The Historic Deposit
Anyone navigating the universe of smaller gold stocks will encounter a familiar pattern: promising geology, followed by a long and uncertain path through technical studies, financing rounds, and regulatory approvals. For a company in western Nevada, the situation is different. Very different.
Lahontan Gold’s Santa Fe project is a former producing mine. Between 1988 and 1994, Corona Gold produced approximately 359,000 ounces of gold and 702,000 ounces of silver from the property, despite a gold price that averaged only around USD 340 per ounce. The fact that the project was profitable under such market conditions highlights the quality of the deposit.
Funds in Place, Clear Timeline
The coffers are full. A private placement completed in April raised CAD 13.6 million. In addition, ongoing warrant exercises are providing additional inflows. As a result, the Company appears funded through 2027, reducing near-term financing pressure and potential dilution risk.
Technical work is proceeding on multiple fronts simultaneously. A geotechnical drilling campaign totalling 2,569 m in 11 holes, including both diamond core and reverse circulation (RC) drilling, has been completed. The program had two primary objectives. First, to assess groundwater conditions. Only a single drill hole showed minor groundwater flow, while all other locations remained dry. Piezometers have been installed to provide final confirmation data. Second, to characterize the waste rock material. Samples from drill core and RC cuttings have been submitted for laboratory analysis. Results are expected in the coming weeks.
Mineral Resource and Economic Viability
An updated mineral resource estimate is imminent. The external consultants from RESPEC in Reno have largely completed the geological and metallurgical aspects. As soon as the new resource is available, the team will focus on revising the Preliminary Economic Assessment (PEA). Its publication is targeted for September.
The first model calculation from last year showed a payback period of 18 months at a gold price of USD 4,000. The new model calculations range from approximately 9 to 14 months. Management knows that the faster the payback, the more favourable the terms. A commodity or licensing deal is not planned. The goal is 80% debt financing, and according to management, there are already parties interested in providing financing.
Exploration on Two Fronts
With geotechnical drilling complete, the RC drill is now available for large-scale step-out drilling. Up to 7,000 m is planned across several targets: Slab West, South Slab, Guzzler, and the EM targets. Some holes have already been drilled, and results are expected in the coming weeks.
In parallel, a sonic core drill is operating across the four historic heap leach pads. Here, 1,700 m will be drilled across 96 holes. The drilling density is high enough to derive a mineral resource from it. The material is already stockpiled in crushed form. This means no additional hauling or crushing costs. Estimates suggest approximately 200,000 ounces of residual gold and 700,000 to 800,000 ounces of silver. This would essentially be a free byproduct that would only need to be run through the leach pads once more.

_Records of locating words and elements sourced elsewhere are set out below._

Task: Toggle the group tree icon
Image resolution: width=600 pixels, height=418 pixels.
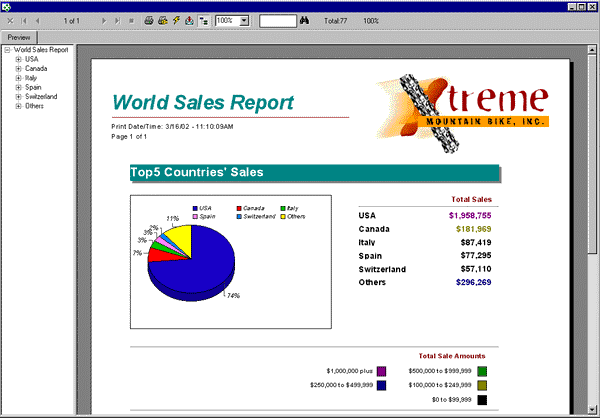Action: tap(204, 20)
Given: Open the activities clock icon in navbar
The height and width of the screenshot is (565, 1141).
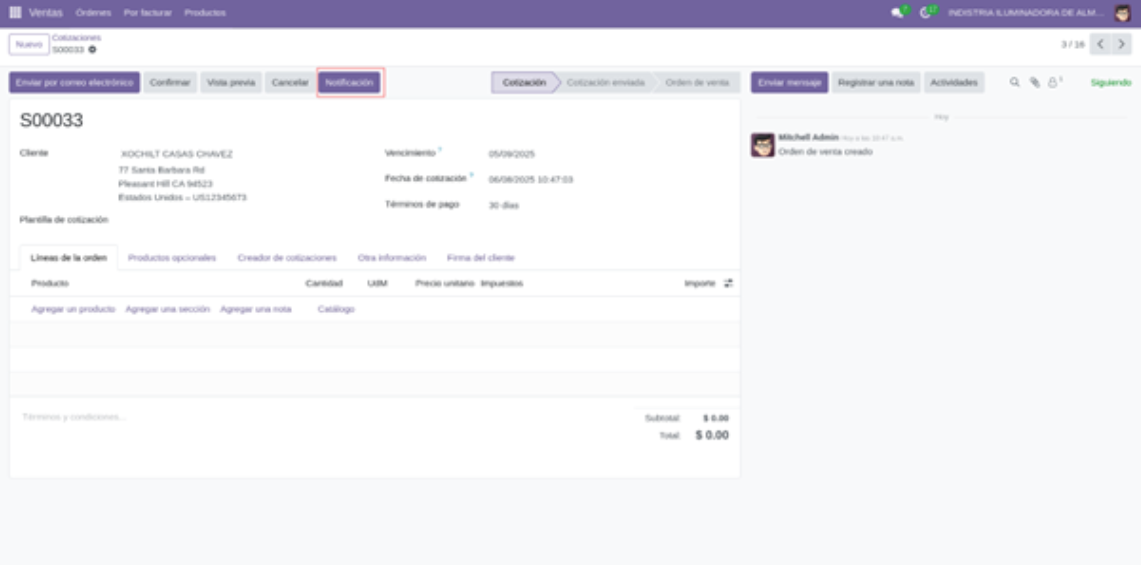Looking at the screenshot, I should pyautogui.click(x=925, y=13).
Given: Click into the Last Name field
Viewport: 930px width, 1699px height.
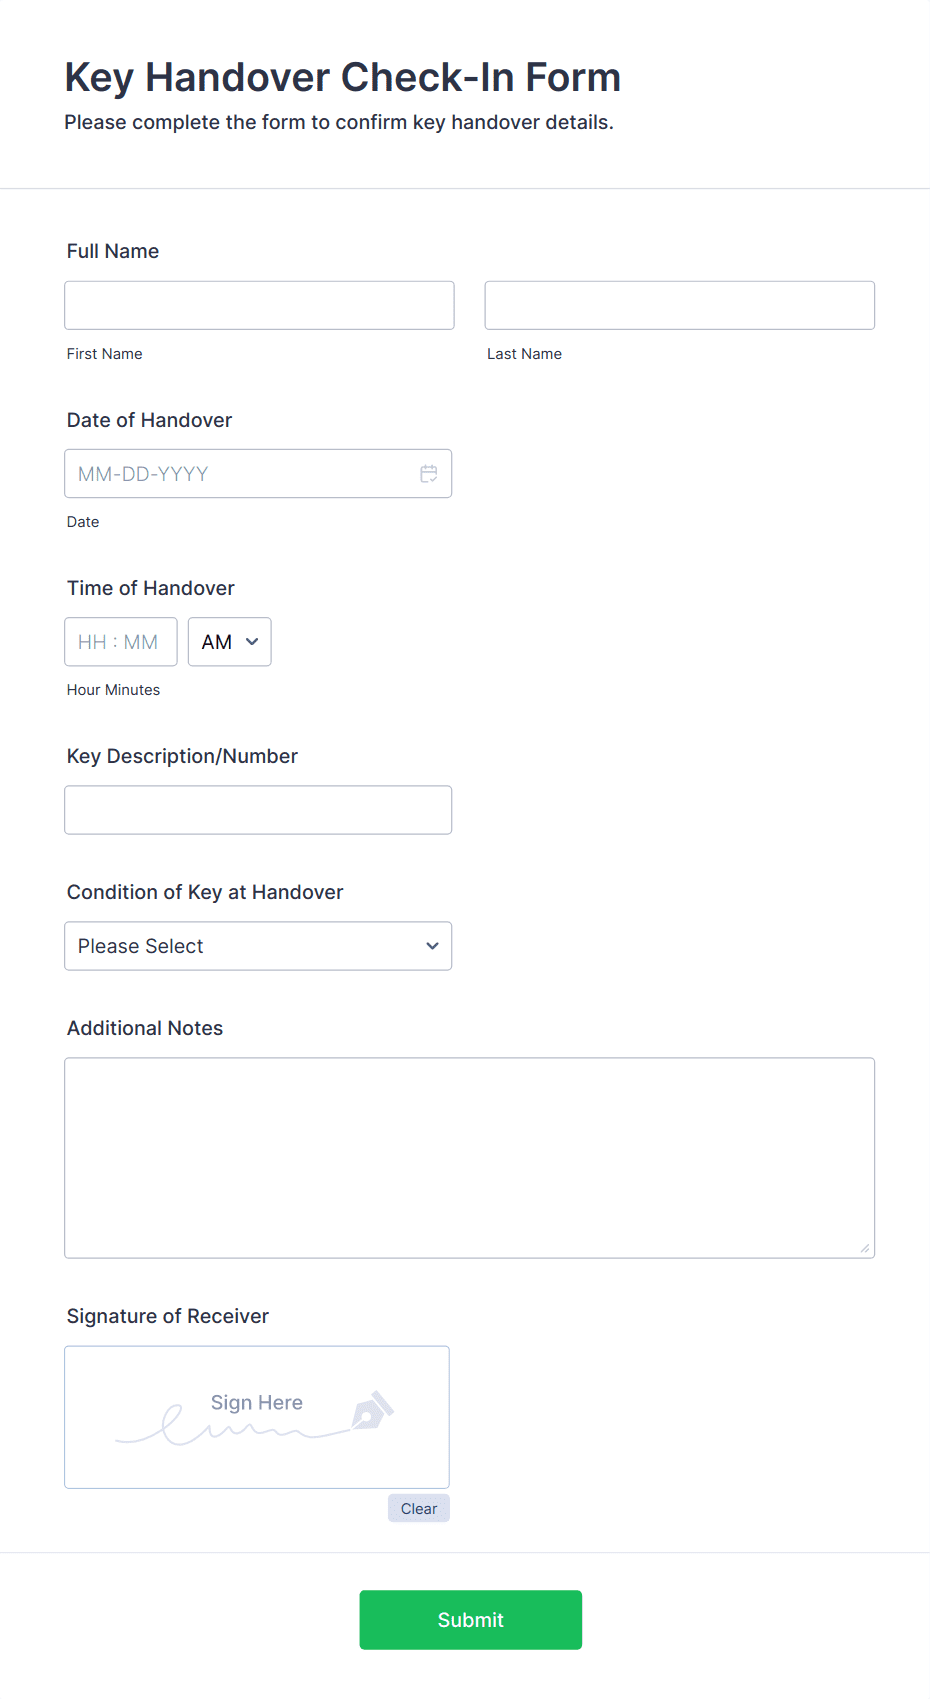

West Santa Fe is Moving Forward
The West Santa Fe satellite project, just 13 km away, is also making progress. Based on the success of the initial drilling, the Company has begun, in consultation with the Federal Bureau of Land Management, to conduct baseline environmental and cultural studies across the entire project area. Once these are completed, they will pave the way for expanded exploration drilling and subsequent mine development. Starting such baseline studies early saves months of permitting time later on.
The Company’s first drill holes at West Santa Fe yielded results that exceeded historical data. Reported intercepts include 3 g/t gold over 40 m and 6 g/t gold over 11 m, as well as silver grades reaching 648 g/t. Recent leaching tests achieved 81% gold recovery and 60% silver recovery rates. This is a significant improvement over the historical rates of 70% and 50%, respectively.
The Big Consolidation Question
Nevada is a competitive market. Larger corporations with a presence in the state are always interested in explored deposits. Lahontan Gold’s management has clearly signalled that it does not want to become a takeover target. The process of building a team for mine operations is already underway. CEO Kimberly Ann speaks openly about the ambition to develop the project for the long term.
The Share Structure
According to management, approximately 41% of the shareholder base consists of larger or institutional investors, primarily from Europe and the US. A move to the New York Stock Exchange is planned for the production year.
The share is currently trading at around CAD 0.405. If the mine proceeds as planned, we will most likely see very different prices then.
The coming months are packed with catalysts, including an updated resource estimate, the PEA in September, and the expected construction permit for Q1 2027. The fact that a project of this size in Nevada, with existing infrastructure and a payback period of less than 2 years, is so undervalued is unlikely to last forever. Those who get in now are buying a stake in a mine developer that is closer to production than the valuation suggests. The direction is right, and patience is likely to be rewarded.